Data shown:
⁂

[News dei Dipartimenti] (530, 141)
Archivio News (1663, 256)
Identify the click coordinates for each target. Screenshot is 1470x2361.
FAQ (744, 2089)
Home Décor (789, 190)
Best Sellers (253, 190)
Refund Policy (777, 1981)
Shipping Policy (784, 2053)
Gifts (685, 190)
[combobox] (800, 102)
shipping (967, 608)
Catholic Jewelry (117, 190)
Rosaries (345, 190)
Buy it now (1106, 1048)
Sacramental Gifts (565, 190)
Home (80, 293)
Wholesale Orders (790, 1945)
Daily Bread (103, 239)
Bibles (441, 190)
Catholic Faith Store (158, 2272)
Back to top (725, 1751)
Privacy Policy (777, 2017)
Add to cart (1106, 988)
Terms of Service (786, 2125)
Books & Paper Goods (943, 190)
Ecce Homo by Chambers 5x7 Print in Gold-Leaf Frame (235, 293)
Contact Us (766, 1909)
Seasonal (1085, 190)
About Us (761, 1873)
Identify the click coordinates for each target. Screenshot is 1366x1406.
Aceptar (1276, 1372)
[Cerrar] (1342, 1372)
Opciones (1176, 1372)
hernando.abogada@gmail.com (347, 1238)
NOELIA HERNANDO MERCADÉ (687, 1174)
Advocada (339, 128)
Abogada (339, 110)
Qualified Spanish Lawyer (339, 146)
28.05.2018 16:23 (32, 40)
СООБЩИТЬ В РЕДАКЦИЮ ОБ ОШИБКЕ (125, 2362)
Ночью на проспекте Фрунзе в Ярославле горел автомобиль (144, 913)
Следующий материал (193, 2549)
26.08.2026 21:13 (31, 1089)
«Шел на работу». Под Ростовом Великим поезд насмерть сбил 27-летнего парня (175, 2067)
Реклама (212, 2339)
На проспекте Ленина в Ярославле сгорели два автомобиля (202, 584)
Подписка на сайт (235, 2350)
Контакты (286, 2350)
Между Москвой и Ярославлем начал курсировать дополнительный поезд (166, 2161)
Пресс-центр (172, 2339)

⁂

Return, word for word, the lines from the one containing "FAQ (744, 2089)" through the end of the data above, both ends included, and nothing else.

FAQ (744, 2089)
Home Décor (789, 190)
Best Sellers (253, 190)
Refund Policy (777, 1981)
Shipping Policy (784, 2053)
Gifts (685, 190)
[combobox] (800, 102)
shipping (967, 608)
Catholic Jewelry (117, 190)
Rosaries (345, 190)
Buy it now (1106, 1048)
Sacramental Gifts (565, 190)
Home (80, 293)
Wholesale Orders (790, 1945)
Daily Bread (103, 239)
Bibles (441, 190)
Catholic Faith Store (158, 2272)
Back to top (725, 1751)
Privacy Policy (777, 2017)
Add to cart (1106, 988)
Terms of Service (786, 2125)
Books & Paper Goods (943, 190)
Ecce Homo by Chambers 5x7 Print in Gold-Leaf Frame (235, 293)
Contact Us (766, 1909)
Seasonal (1085, 190)
About Us (761, 1873)
Identify the click coordinates for each target. Screenshot is 1366x1406.
Aceptar (1276, 1372)
[Cerrar] (1342, 1372)
Opciones (1176, 1372)
hernando.abogada@gmail.com (347, 1238)
NOELIA HERNANDO MERCADÉ (687, 1174)
Advocada (339, 128)
Abogada (339, 110)
Qualified Spanish Lawyer (339, 146)
28.05.2018 16:23 (32, 40)
СООБЩИТЬ В РЕДАКЦИЮ ОБ ОШИБКЕ (125, 2362)
Ночью на проспекте Фрунзе в Ярославле горел автомобиль (144, 913)
Следующий материал (193, 2549)
26.08.2026 21:13 (31, 1089)
«Шел на работу». Под Ростовом Великим поезд насмерть сбил 27-летнего парня (175, 2067)
Реклама (212, 2339)
На проспекте Ленина в Ярославле сгорели два автомобиля (202, 584)
Подписка на сайт (235, 2350)
Контакты (286, 2350)
Между Москвой и Ярославлем начал курсировать дополнительный поезд (166, 2161)
Пресс-центр (172, 2339)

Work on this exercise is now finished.